A parliament with a purpose

European Parliament building in Brussels

European Alternatives is circulating a petition calling upon the European Parliament to try to attach conditions to its approval of the members of the next European Commission. (You can read the petition here.) The EP is currently scrutinising the appointments that have been made, giving the lie to the notion that the Commission is run by faceless placemen.

The three conditions suggested by European Alternatives are as follows:

1. A Parliament that takes real decisions
If the European Parliament proposes a legislative measure, the European Commission should come up with a legislative proposal within a year. This means that the Parliament can effectively make European laws on behalf of the citizens it democratically represents.

2. A foreign policy responsible to the citizens
Members of the European Parliament should take an active part in the negotiation of all international agreements of the European Union. This means European citizens can finally have a say over the foreign policy of the European Union.

3. International representatives agreed by the citizens
Nominations for the key posts of the EU External Action Service should be approved by the Parliament after facing a hearing. If these people are meant to represent EU citizens abroad, they must have the approval of the citizens’ representatives.

Taking these in reverse order, it makes sense for senior officials within the EU to face the European Parliament before taking up their posts. One of the most damaging criticisms of the EU is that it is run by unelected bureaucrats (although an elected bureaucrat is a contradiction in terms) and the central role of the European Parliament needs to be restated.

I am not quite sure how the second point would work in practice. Introducing more disparate voices into the process would probably weaken the EU’s influence in negotiations – this is one of the reasons for trying to have a common European foreign policy in the first place – and the Lisbon treaty requires in any case that “The High Representative of the Union for Foreign Affairs and Security Policy shall regularly consult the European Parliament on the main aspects and the basic choices of the common foreign and security policy and the common security and defence policy and inform it of how those policies evolve. He shall ensure that the views of the European Parliament are duly taken into consideration.”

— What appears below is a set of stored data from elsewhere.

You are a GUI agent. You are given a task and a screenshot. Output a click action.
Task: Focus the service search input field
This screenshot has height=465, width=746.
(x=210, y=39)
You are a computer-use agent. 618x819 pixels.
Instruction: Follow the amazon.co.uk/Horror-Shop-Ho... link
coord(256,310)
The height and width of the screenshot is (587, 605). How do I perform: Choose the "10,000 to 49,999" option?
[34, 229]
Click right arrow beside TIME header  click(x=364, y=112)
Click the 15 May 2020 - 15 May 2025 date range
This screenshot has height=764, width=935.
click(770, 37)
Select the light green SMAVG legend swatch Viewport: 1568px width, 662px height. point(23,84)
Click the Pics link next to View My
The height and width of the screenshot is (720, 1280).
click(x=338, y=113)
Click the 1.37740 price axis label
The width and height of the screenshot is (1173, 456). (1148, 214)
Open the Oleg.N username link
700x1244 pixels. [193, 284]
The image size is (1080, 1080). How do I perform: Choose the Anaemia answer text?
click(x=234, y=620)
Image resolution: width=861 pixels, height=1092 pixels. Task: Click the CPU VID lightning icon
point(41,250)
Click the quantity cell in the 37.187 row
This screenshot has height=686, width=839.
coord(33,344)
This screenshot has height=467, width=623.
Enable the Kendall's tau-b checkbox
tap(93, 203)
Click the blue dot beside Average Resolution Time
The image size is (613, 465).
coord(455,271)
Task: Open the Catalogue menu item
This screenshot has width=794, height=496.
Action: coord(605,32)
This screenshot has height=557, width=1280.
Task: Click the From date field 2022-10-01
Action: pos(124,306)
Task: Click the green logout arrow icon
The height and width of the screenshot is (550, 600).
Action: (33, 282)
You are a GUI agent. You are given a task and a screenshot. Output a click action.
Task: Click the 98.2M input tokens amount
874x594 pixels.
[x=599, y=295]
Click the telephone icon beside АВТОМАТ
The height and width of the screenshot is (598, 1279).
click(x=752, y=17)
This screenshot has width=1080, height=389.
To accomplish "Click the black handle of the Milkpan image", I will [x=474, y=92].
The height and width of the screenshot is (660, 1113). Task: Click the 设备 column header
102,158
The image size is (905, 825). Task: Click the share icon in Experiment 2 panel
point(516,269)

The first proposal is the best one. The European Commission may have the monopoly on the right to propose legislation but that does not mean that it has, or should have, the monopoly on ideas. The exclusive right that it has to propose legislation is sometimes taken as an expression of a bureaucratic approach but it is not, of course. In most member states, legislation starts life as a proposal from the government; the opportunity for individual backbenchers to propose new laws is actually rather rare. Ensuring that all legislation emanates from the Commission ensures that there is some coherence and consistency in the legislative life of the Union.

However, it is a central part of the federalist vision that the legislative process within the EU should become ever more political. Giving the EP the right to call for a legislative proposal would enable the political parties contesting the elections every five years even more scope to present to the voters choices about the future political direction of the EU. It is not so much the parliament that would be enabled to take “real decisions” (I think it does within the current system) but the citizens. And in their hands, surely, is where the “real decisions” belong.